Caucus and Staff Reports :: January 27, 2005

Methamphetamine Abuse: The Search for Solutions

Staff Report to Mr. Gordon
Ranking Democratic Member
Committee on Science
U.S. House of Representatives


On May 10, 2004, the Committee on Science sponsored a roundtable on the growing methamphetamine problem in Middle and Southeast Tennessee.  This event was hosted by Representative Bart Gordon, the ranking Member of the Science Committee, on the campus of Volunteer State Community College in Gallatin, Tennessee.  As the use of methamphetamines has spread, for reasons that will be elaborated upon below, so has awareness of the challenges associated with this drug.  No other narcotic brings with it the wide-array of dangers - crime, social consequences, environmental degradation, property damage - that comes with the use of methamphetamine.  As one of the experts who appeared at our roundtable, Dr.
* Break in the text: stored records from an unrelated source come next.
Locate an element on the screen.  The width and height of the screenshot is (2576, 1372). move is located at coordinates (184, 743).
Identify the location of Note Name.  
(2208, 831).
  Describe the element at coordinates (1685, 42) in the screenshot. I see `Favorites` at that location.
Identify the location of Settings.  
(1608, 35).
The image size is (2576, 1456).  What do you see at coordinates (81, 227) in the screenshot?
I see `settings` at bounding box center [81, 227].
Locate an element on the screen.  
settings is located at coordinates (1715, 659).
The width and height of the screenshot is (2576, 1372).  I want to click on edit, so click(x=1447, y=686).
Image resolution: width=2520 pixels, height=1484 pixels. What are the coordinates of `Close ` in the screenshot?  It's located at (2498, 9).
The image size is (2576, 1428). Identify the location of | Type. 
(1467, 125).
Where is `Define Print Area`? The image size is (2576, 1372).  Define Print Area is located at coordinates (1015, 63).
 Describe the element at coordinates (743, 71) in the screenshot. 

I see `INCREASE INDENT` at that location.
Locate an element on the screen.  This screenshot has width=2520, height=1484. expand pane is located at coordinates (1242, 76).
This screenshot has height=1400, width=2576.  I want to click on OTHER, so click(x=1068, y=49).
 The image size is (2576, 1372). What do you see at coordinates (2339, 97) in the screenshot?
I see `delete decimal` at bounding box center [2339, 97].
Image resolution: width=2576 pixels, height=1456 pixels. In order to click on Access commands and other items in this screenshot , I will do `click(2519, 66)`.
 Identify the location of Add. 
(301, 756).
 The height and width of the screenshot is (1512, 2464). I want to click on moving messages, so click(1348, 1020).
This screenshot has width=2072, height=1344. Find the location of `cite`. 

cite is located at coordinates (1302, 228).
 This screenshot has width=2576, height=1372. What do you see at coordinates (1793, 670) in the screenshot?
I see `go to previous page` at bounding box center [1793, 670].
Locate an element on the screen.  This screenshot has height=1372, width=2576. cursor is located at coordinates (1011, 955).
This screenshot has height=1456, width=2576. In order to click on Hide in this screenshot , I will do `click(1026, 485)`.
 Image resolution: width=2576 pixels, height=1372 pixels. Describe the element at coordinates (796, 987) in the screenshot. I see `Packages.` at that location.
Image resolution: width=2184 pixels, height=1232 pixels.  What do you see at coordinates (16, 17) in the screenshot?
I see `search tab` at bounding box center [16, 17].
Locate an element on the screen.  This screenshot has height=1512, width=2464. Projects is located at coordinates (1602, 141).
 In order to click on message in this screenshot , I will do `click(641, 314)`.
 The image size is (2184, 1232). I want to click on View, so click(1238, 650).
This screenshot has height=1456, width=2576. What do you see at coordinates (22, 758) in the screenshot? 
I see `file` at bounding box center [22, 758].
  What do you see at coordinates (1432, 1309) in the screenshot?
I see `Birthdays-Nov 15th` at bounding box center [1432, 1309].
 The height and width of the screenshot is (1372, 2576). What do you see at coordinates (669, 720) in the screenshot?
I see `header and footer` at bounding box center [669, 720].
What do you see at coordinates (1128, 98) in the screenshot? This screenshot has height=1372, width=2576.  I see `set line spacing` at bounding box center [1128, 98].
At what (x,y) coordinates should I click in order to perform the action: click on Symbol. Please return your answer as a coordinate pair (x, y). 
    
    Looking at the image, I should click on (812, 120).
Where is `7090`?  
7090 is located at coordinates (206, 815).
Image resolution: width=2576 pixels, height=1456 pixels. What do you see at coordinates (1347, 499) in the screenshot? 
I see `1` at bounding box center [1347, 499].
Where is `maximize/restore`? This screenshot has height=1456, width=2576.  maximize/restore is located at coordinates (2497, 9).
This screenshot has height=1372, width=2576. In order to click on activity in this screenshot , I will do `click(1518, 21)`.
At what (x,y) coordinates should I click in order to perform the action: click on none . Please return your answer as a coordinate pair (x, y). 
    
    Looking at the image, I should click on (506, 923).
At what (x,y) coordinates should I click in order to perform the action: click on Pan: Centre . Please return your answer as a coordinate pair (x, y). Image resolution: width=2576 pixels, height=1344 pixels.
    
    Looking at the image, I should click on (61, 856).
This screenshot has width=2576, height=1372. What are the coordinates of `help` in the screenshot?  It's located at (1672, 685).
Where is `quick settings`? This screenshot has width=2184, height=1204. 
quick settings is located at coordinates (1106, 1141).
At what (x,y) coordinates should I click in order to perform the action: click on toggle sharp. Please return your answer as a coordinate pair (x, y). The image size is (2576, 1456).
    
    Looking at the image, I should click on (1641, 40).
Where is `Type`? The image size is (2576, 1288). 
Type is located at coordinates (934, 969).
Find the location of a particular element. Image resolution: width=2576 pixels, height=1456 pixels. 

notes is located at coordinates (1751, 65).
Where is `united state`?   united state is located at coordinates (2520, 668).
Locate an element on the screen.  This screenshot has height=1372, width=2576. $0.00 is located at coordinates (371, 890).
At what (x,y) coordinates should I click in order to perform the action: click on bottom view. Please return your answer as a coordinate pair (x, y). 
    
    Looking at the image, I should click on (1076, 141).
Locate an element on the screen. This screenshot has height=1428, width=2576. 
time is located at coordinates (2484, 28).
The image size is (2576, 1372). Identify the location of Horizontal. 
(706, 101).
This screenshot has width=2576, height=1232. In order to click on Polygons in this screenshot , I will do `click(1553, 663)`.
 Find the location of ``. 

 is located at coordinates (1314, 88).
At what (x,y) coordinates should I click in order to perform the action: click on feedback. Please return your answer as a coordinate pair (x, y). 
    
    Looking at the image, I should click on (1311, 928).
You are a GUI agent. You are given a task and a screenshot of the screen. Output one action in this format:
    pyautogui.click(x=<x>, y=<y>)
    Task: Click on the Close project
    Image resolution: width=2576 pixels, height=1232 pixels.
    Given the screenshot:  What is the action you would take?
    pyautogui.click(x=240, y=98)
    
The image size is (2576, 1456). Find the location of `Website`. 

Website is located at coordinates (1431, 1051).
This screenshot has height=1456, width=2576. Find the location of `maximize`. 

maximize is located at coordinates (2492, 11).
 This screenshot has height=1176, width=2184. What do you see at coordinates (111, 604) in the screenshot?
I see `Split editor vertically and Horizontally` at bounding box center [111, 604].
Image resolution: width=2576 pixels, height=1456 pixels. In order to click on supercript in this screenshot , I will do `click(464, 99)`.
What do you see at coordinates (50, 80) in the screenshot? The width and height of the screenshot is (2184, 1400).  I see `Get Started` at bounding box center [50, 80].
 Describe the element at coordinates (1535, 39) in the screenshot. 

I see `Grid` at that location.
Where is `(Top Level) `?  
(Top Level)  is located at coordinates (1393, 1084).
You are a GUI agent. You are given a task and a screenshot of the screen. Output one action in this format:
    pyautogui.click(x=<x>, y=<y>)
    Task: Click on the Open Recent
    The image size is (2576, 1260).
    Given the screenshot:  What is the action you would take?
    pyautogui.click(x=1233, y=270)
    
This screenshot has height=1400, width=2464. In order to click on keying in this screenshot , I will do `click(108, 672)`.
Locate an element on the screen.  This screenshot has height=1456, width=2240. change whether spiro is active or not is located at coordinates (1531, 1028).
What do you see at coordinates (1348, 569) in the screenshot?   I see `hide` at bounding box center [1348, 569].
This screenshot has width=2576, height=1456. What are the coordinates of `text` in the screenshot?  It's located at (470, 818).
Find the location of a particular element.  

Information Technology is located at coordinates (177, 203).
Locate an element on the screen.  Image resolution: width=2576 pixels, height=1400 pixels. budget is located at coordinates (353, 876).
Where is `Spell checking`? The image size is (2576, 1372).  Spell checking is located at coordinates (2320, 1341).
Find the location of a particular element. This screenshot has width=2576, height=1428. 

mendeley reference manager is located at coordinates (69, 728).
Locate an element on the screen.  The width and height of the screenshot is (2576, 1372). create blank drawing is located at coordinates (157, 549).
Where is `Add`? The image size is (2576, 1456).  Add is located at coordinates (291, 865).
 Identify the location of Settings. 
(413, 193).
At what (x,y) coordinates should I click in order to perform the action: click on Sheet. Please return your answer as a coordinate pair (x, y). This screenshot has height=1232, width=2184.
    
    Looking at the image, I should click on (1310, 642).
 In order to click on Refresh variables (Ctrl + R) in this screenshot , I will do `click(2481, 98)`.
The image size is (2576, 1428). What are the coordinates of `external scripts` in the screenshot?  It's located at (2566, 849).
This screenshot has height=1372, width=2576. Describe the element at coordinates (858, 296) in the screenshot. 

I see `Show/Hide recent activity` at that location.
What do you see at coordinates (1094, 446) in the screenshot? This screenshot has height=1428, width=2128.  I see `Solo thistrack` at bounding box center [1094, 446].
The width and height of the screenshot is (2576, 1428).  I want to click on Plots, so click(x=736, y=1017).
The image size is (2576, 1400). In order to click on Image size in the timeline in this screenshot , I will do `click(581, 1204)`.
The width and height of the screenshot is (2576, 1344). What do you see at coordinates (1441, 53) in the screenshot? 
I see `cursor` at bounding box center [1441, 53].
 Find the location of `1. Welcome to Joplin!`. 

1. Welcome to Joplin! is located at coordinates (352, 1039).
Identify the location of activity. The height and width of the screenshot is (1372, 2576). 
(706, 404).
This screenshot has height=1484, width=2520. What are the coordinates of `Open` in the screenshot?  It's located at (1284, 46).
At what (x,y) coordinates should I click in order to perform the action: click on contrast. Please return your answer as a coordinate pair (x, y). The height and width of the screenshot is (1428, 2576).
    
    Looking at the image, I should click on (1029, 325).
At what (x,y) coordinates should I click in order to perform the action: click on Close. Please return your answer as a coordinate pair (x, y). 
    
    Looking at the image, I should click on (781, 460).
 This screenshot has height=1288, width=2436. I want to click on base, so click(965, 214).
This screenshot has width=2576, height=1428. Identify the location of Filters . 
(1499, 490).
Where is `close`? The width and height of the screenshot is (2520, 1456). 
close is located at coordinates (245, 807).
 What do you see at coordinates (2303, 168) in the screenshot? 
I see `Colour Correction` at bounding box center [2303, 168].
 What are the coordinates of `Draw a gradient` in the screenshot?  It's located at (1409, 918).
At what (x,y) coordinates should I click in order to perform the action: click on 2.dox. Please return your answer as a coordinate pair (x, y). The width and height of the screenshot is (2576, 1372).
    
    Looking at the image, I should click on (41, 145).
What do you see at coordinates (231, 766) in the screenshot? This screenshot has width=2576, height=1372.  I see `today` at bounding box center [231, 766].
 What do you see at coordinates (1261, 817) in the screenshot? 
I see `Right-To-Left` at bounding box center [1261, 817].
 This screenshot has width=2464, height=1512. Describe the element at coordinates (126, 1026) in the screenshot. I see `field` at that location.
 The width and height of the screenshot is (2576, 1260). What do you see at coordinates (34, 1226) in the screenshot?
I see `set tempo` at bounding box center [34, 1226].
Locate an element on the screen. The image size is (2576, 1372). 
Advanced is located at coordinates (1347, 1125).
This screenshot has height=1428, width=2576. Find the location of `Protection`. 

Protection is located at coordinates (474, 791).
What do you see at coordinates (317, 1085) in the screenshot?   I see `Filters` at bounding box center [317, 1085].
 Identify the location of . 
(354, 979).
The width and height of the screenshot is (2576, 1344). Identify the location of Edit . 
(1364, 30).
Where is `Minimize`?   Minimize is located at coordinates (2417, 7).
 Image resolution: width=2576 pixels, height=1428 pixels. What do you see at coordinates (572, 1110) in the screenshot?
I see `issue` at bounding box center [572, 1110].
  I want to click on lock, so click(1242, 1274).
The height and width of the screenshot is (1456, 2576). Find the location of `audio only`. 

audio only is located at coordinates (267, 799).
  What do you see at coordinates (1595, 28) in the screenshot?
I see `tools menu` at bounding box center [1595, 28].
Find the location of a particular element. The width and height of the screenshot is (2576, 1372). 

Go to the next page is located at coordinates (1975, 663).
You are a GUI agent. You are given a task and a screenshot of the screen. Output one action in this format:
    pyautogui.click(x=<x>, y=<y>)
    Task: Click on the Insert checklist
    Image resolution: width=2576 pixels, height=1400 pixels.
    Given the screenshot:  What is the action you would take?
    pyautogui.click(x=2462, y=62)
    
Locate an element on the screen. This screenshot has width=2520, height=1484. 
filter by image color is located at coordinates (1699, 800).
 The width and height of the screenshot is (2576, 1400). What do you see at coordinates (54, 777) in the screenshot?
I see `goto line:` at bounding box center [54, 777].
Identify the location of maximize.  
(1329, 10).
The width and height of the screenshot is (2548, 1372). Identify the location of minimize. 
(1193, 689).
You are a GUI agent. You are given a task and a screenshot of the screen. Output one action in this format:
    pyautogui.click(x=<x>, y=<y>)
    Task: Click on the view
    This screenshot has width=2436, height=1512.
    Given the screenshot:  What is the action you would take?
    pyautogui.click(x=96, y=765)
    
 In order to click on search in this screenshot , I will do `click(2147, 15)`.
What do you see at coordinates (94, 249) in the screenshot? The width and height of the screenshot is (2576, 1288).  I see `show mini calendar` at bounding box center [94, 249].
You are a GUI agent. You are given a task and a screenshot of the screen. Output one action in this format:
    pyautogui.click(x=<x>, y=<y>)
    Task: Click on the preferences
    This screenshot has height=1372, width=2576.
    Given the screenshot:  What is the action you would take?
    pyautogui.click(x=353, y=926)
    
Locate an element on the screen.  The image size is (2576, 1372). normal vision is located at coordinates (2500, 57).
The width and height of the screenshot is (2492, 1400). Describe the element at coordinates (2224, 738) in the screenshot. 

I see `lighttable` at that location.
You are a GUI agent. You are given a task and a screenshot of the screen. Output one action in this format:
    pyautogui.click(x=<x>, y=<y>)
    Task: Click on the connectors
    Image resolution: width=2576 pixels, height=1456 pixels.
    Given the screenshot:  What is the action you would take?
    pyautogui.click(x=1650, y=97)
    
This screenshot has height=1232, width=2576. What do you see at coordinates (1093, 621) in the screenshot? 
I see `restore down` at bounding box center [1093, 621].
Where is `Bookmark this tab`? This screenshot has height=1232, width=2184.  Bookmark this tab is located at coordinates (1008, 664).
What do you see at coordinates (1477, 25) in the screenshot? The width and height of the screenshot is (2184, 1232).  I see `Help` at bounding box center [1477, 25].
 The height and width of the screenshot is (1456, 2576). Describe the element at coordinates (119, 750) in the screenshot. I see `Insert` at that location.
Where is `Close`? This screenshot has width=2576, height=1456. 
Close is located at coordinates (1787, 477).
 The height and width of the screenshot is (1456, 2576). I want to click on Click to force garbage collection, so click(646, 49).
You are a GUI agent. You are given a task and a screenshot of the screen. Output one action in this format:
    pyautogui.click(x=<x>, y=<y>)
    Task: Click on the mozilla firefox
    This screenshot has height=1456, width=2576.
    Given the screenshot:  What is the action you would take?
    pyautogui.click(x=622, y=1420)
Sullivan Smith, put it: “This drug terrifies me; it threatens the fabric of our society.”  The Federal government has yet to develop a broad integrated strategy for how to respond to methamphetamine and states are dealing with this emerging epidemic in an uneven manner.

Because the Science Committee’s jurisdiction covers all civilian research and development programs of the Federal government, we were particularly interested in identifying new tools or techniques that local social services, health, law enforcement and environmental specialists believe they would benefit from having in their struggle against methamphetamine.  The roundtable considered two broad aspects of this growing problem:

  1. the consequences of methamphetamine production and abuse for children, the environment and the community broadly; and,
  2. law enforcement investigation and prosecution challenges.